→ WRITTEN REQUEST
Copy the data from the line with "You are a computer-use agent. Image resolution: width=640" to the line with "Open the Menu", substituting "symbol" for "icon" and leaving everything else unchanged. Give only those lines, including both end lines.
□ □ □ □ □
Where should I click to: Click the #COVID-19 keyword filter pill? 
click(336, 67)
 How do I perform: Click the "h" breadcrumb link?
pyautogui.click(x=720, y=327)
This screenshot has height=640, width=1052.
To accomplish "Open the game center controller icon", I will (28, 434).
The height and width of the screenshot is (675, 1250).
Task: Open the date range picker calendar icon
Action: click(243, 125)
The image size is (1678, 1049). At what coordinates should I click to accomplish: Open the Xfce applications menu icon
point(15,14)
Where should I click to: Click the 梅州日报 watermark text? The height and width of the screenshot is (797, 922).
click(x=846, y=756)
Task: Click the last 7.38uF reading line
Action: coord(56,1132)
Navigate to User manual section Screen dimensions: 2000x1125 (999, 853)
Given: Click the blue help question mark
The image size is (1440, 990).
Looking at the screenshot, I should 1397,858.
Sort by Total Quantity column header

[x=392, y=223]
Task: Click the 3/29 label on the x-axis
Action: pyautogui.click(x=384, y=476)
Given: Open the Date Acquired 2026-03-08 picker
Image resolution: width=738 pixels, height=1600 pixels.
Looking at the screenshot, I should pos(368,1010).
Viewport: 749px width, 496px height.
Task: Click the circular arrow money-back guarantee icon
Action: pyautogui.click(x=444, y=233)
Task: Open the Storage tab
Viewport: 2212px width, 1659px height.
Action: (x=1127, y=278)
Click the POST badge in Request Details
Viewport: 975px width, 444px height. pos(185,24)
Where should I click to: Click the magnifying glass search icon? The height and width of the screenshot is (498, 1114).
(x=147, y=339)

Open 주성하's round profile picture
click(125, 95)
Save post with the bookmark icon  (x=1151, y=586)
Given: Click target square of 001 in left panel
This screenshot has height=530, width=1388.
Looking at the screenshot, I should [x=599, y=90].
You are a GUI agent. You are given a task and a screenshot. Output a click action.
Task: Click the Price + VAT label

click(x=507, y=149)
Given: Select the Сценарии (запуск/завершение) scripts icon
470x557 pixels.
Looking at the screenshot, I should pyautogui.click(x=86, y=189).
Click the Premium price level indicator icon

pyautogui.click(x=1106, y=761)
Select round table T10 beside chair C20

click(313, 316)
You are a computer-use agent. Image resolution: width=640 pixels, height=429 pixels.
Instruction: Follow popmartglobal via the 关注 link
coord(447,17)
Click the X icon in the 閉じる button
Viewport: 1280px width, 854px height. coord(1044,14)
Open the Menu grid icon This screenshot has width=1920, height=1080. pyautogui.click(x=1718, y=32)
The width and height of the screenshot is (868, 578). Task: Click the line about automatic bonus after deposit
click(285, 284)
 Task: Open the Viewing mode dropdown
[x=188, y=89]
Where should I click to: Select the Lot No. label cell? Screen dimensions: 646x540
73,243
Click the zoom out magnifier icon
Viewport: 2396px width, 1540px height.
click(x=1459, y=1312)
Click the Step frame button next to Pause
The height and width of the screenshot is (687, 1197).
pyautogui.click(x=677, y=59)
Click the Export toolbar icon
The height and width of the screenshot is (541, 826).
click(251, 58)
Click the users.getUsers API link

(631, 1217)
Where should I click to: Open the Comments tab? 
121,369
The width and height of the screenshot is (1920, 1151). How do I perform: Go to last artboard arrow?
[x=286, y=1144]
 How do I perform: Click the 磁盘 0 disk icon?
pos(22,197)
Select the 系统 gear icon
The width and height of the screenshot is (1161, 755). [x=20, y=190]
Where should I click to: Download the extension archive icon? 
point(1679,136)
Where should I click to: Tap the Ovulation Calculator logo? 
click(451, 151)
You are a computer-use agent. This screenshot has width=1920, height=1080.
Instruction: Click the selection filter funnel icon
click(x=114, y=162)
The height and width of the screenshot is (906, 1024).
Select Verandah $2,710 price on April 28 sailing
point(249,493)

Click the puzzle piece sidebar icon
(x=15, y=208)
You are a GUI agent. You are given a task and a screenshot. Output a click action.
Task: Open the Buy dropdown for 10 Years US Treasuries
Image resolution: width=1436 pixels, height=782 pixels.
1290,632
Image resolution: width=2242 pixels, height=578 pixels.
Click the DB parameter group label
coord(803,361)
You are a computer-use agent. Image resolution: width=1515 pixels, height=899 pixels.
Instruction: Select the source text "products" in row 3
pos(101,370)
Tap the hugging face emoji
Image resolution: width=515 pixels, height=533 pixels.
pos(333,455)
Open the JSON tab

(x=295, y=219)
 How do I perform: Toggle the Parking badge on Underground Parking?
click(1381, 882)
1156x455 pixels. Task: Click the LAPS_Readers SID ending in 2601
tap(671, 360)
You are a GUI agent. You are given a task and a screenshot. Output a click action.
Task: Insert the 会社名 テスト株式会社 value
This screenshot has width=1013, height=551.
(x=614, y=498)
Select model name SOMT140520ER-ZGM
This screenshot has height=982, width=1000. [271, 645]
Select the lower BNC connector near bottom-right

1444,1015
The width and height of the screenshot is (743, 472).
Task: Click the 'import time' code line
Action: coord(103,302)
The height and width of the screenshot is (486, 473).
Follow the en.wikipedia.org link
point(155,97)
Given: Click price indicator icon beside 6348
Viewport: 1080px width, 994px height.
□ □ □ □ □
→ CORRECT RESULT
You are a computer-use agent. Image resolution: width=640 pixels, height=429 pixels.
Instruction: Follow popmartglobal via the 关注 link
coord(447,17)
Click the X symbol in the 閉じる button
Viewport: 1280px width, 854px height. coord(1044,14)
Open the Menu grid symbol This screenshot has width=1920, height=1080. pyautogui.click(x=1718, y=32)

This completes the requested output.